Green background fluorescence was detected in the leaves of wild-type arabidopsis (Figs , and ). Since methanol leaf pigment extracts did not produce detectable green fluorescence (Fig. ), substances other than chlorophyll are the likely source of this background. Several substances have been identified as potential sources of unwanted green autofluorescence, including lignin, flavins, nicotinamide-adenine dinucleotide phosphate and aromatic amino acids (
Billinton and Knight 2001). Experiments with variegated varieties of plants (Fig. A) showed increased green fluorescence in the albino regions of the leaves. In arabidopsis, there was 3.06-fold greater green autofluorescence. Similar results were observed in variegated garden sage [see
Additional Information].
Zhou et al. (2005) showed that ethanol extraction of whole leaves can remove pigments that obscured GFP fluorescence. Green autofluorescence increased by 2.4-fold when ethanol was used to extract leaf pigments from wild-type arabidopsis (Fig. D–F). The increase in autofluorescence could be caused by reducing the interference caused by chlorophyll (
Zhou et al. 2005) or by releasing fluorescent soluble materials (
Billinton and Knight 2001) when cells were ruptured. In either case, these results indicate that materials other than chlorophylls are responsible for endogenous green background fluorescence.

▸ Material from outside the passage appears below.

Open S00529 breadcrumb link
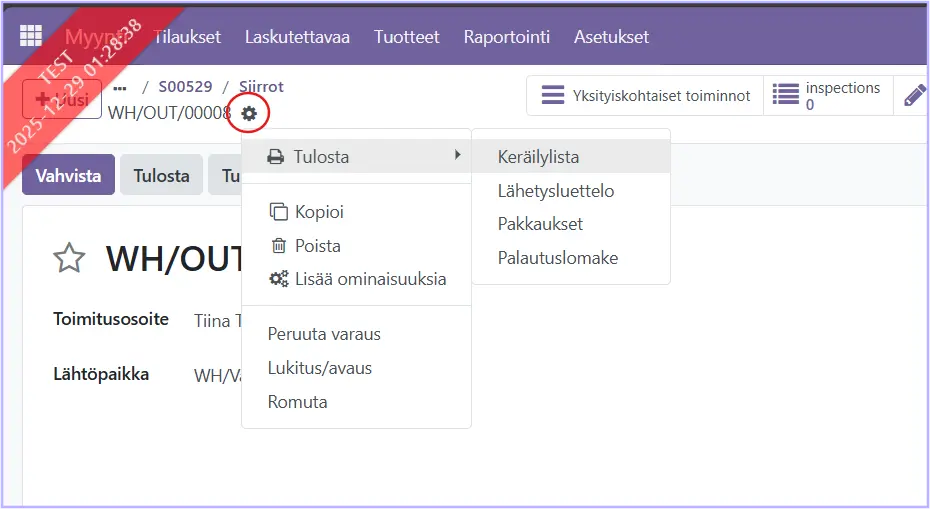This screenshot has height=509, width=930. tap(185, 87)
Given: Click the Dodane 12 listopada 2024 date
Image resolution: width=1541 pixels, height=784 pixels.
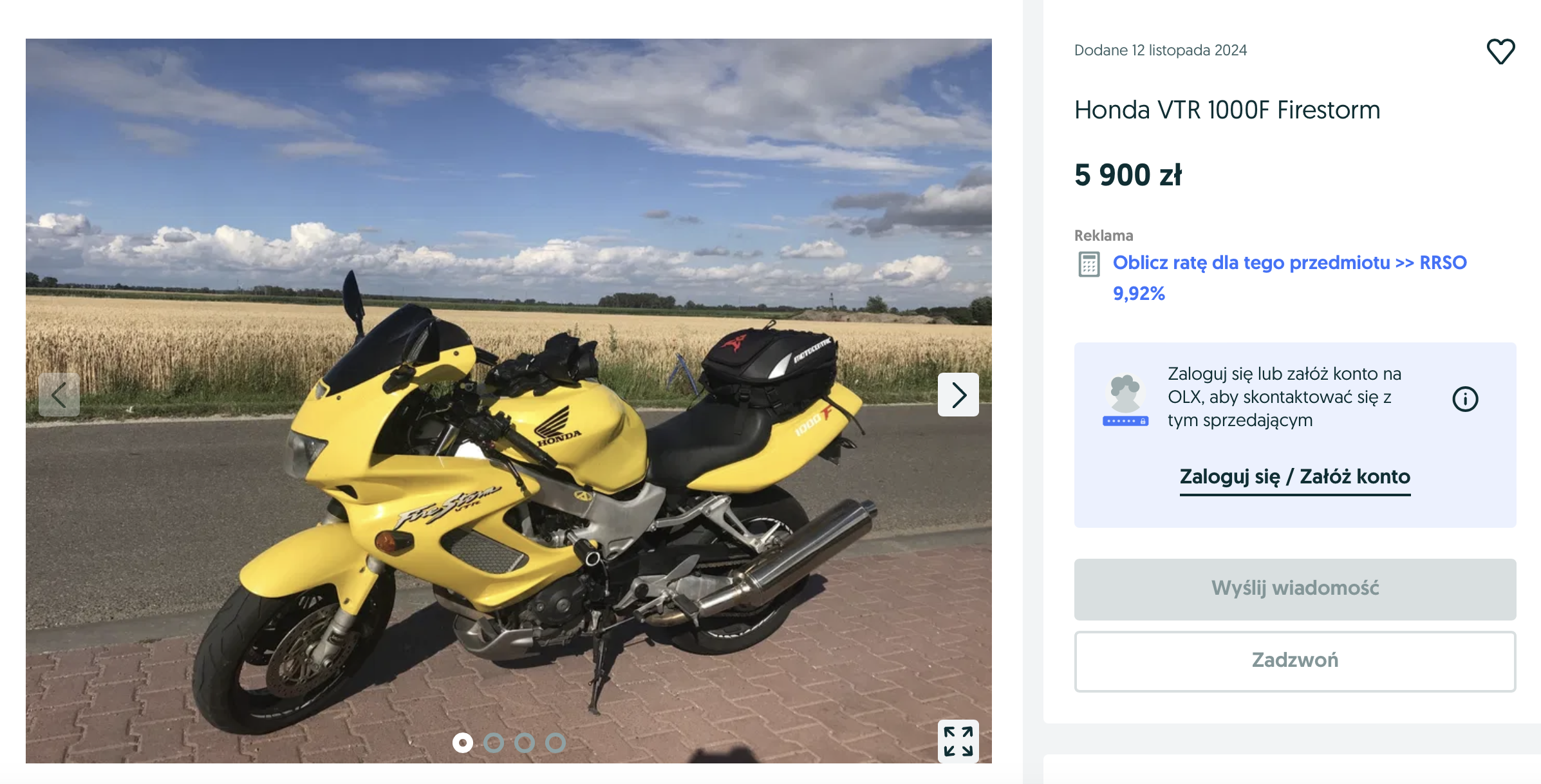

Blumenthal et al. (1999) have shown that subtracting the
in situ fluorescence spectrum of wild-type tobacco from the fluorescent spectrum of GFP-expressing tobacco produced ‘differential emission spectra’ that were nearly identical to the fluorescent spectrum of purified GFP. This observation indicates that the fluorescence spectrum of GFP-expressing plants is the sum of the GFP fluorescence and its autofluorescence. Thus, the green channel counts observed in negative controls should be subtracted from the counts observed in GFP-expressing plants. Developmental age (
Harper and Stewart 2000;
Halfhill et al. 2003;
Hraška et al. 2006, 2008), environmental growth conditions (
Halfhill et al. 2004) and plant species (
Zhou et al. 2005) can affect the efficiency of GFP fluorescence detection. Thus, controls should be physiologically identical to GFP-expressing plants in terms of genetic background, developmental ages and growth conditions. Care should be taken when conducting experiments involving stress physiology. When leaves become necrotic or chlorotic (Fig. ), green fluorescence becomes evident in wild-type plants. A detailed discussion of the factors to consider when developing controls is presented by
Halfhill et al. (2004).
The experiments presented in Figs , and were conducted in a manner that reduced the variability between treatment and control observations. The wild-type plants were the same ecotype as the transgenic lines. The wild-type plants and the GFP-expressing plants were sown in the same pot on the same day and grown at a density where they were not competing for light. To ensure developmental uniformity, all intensity measurements were taken from expanded cotyledons or the first true leaves. As a result, when background counts were subtracted from GFP measurements, the background counts were observed from plant tissues that were nearly identical both physiologically and developmentally.
Non-green leaf tissue can have high levels of green fluorescence (Figs A–C and ). However, some non-green plant tissues can be used in GFP expression experiments. For example, etiolated cotyledons, hypocotyls and roots expressing GFP produce statistically greater green pixel intensities than the corresponding organs of wild-type plants (Fig. ).